REQUIREMENT:
Look for the line with "The width and" in the entries below, then extract that line and all lines after it exactly, with pictures left out.

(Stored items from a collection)
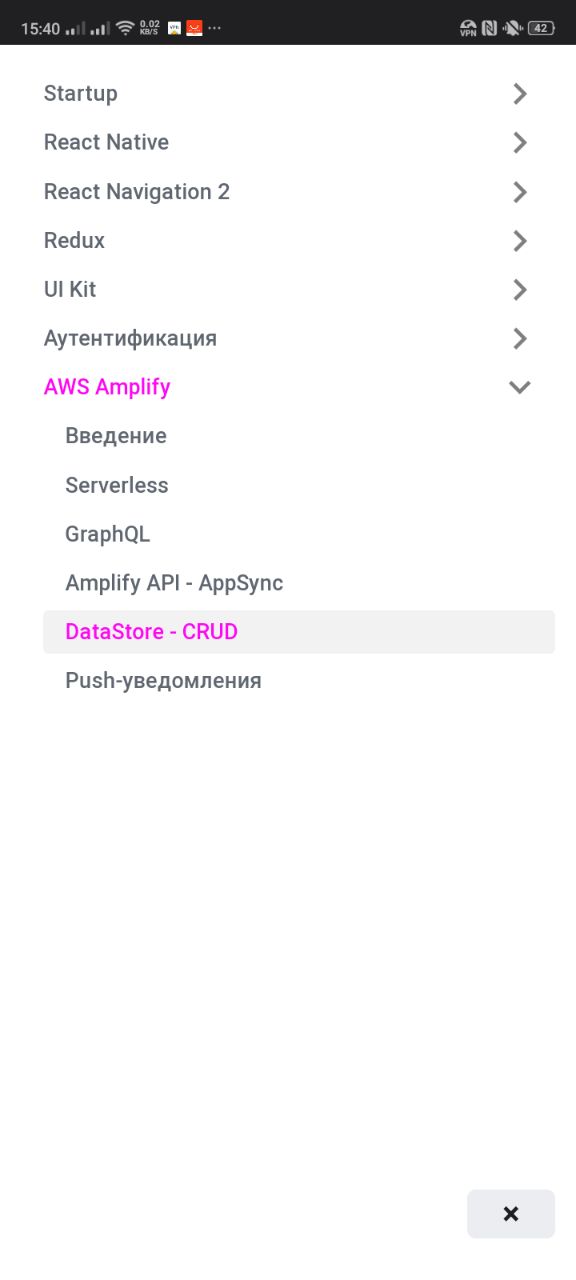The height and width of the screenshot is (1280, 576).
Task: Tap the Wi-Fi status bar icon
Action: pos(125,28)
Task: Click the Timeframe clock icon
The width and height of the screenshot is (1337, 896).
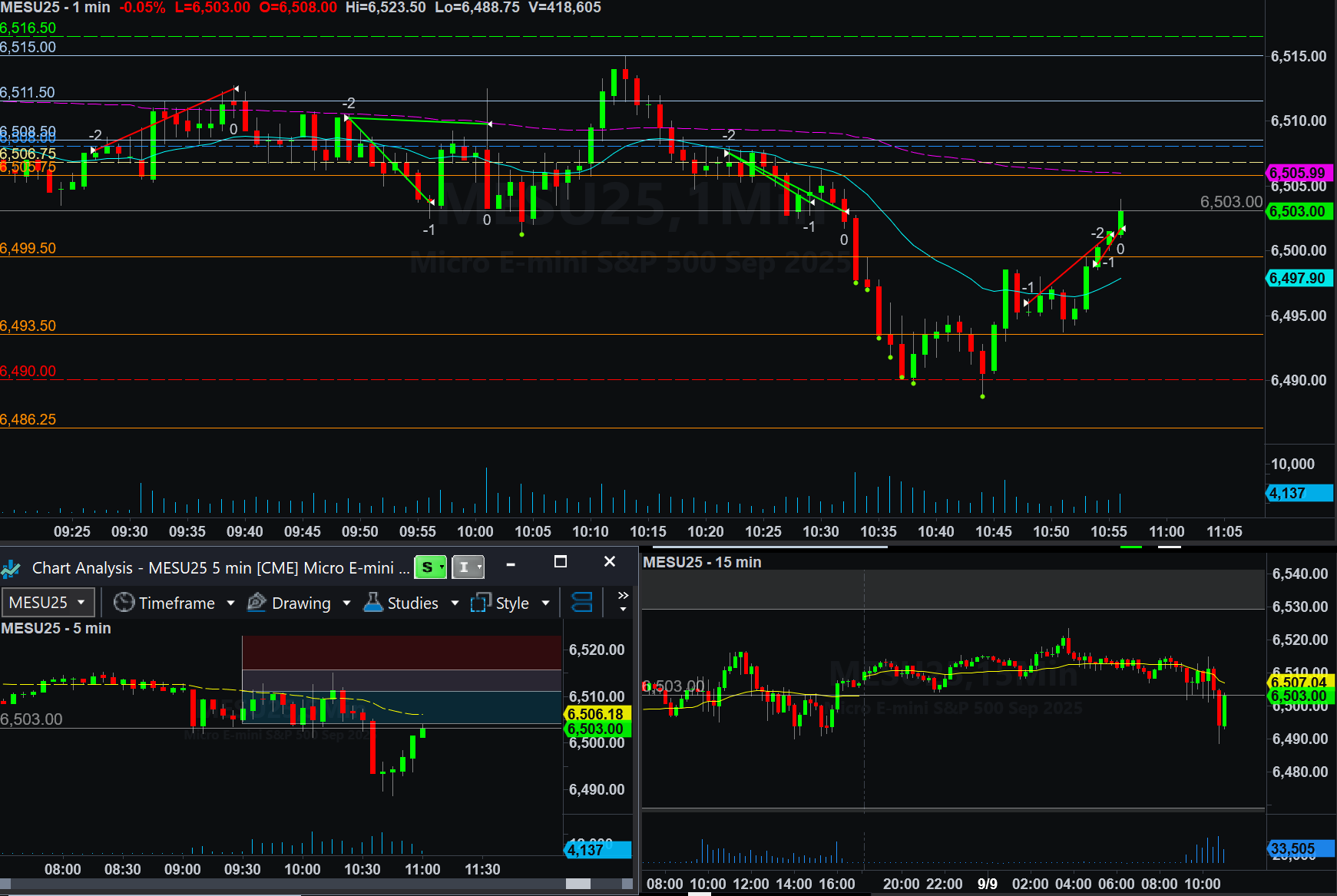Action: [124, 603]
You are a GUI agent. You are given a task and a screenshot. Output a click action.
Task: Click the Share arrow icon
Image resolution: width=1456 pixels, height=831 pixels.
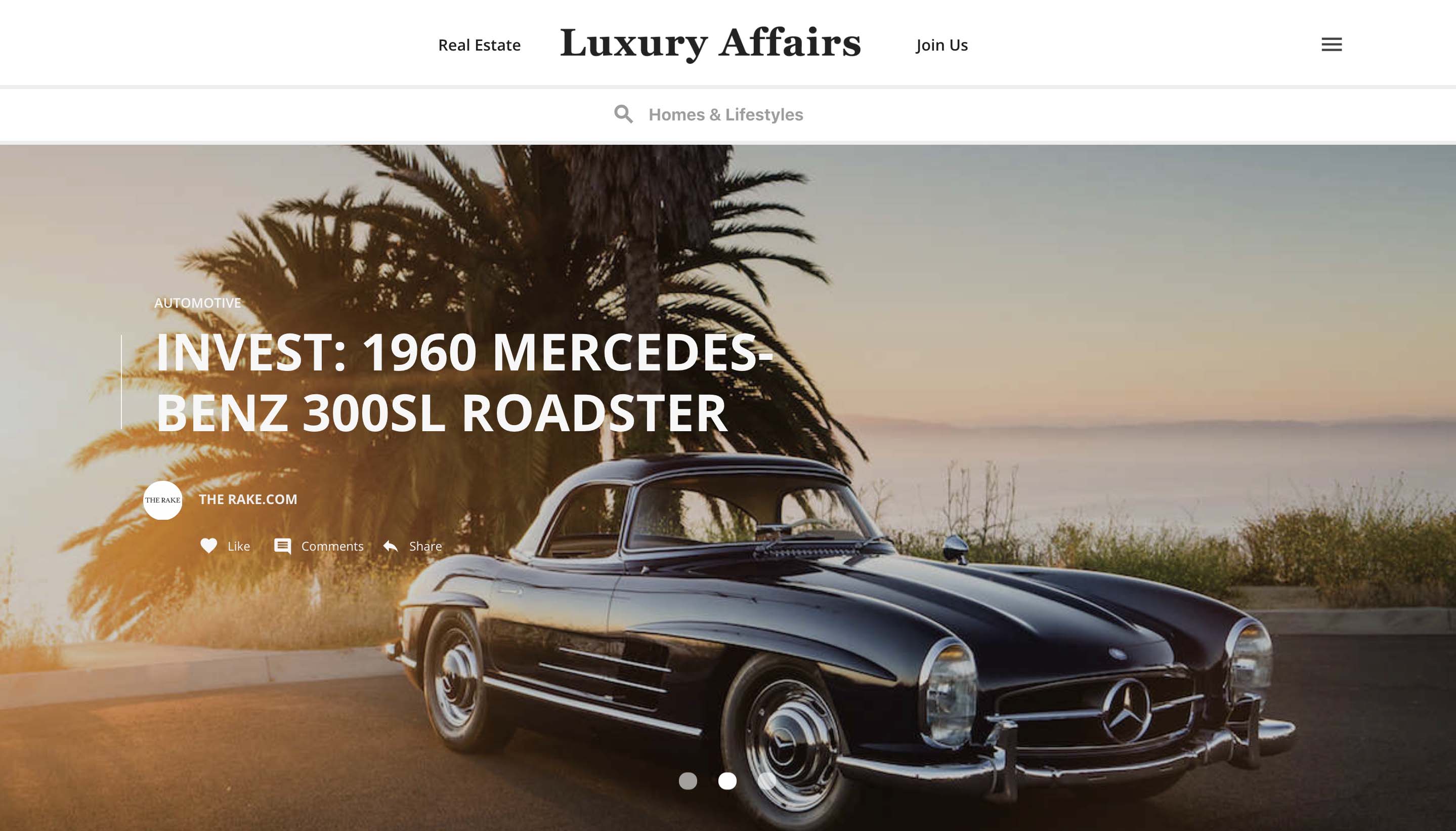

SOLUTION FOR THIS EXERCISE:
The width and height of the screenshot is (1337, 896).
Action: [124, 603]
You are a GUI agent. You are given a task and a screenshot. Output a click action.
Task: Click the Share arrow icon
Image resolution: width=1456 pixels, height=831 pixels.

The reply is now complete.